Weltbiodiversitätsrat gegründet
Dem Schutz von Korallenriffen, Wäldern und weiteren Ökosystemen ist die Welt ein wenig näher gekommen. Die UN-Generalversammlung hat am Montag der Gründung des Weltbiodiversitätsrats (IPBES) zugestimmt. Das Gremium nach Vorbild des Weltklimarats IPCC soll die weltweiten Bemühungen zur Verhinderung des Artenverlusts bündeln.

Die UN-Generalversammlung hat sich für die Gründung des Welt-Biodiversitätsrats zugestimmt. Damit sollen auch Wälder wie hier im brasilianischen Bundesstaat Paraná besser geschützt werden. (Foto: J. Treblin)

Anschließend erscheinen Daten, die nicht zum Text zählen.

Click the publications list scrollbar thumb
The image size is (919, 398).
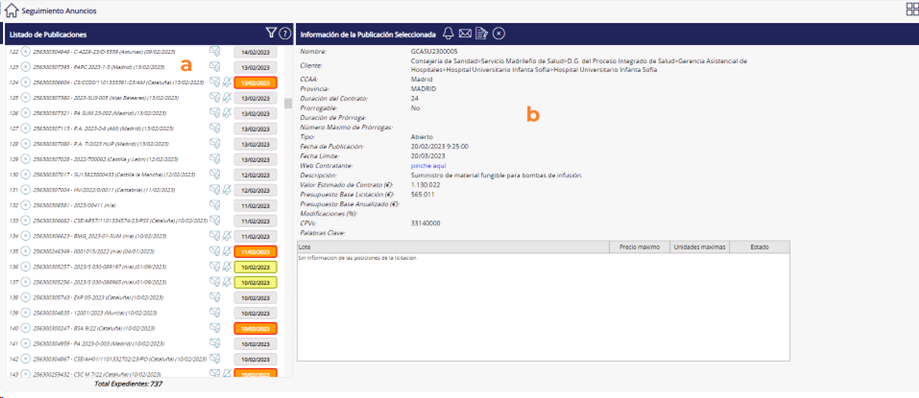coord(288,103)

Die Intergovernmental Science Platform on Biodiversity and Ecosystem Services soll zudem eine Brücke zwischen Politik und Wissenschaft schlagen. Die Qualität von Forschung zum Thema soll durch wissenschaftliche Begutachtung verbessert und Regierungen als Handlungsvorschläge vorgelegt werden. Für ihren ersten Bericht haben die IPBES-Forscher drei Jahre Zeit. Wo der Rat seinen Sitz haben soll, ist noch nicht geklärt.

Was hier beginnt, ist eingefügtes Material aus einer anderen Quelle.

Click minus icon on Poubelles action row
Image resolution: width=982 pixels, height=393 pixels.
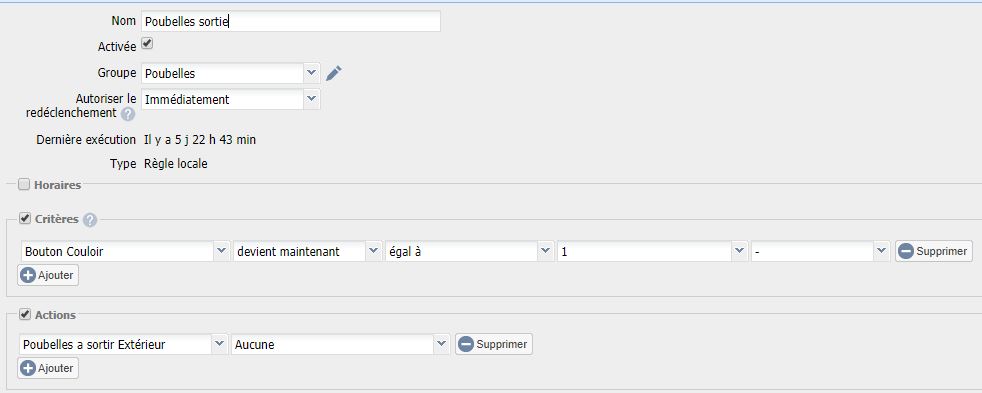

Die UN-Mitgliedsländer einigten sich bereits im Juni dieses Jahres im südkoreanischen Busan auf die Einrichtung eines neuen internationalen Wissenschaftlergremiums für Biodiversität. Mit der Zustimmung durch die UN-Generalversammlung ist auch die letzte formelle Hürde überwunden.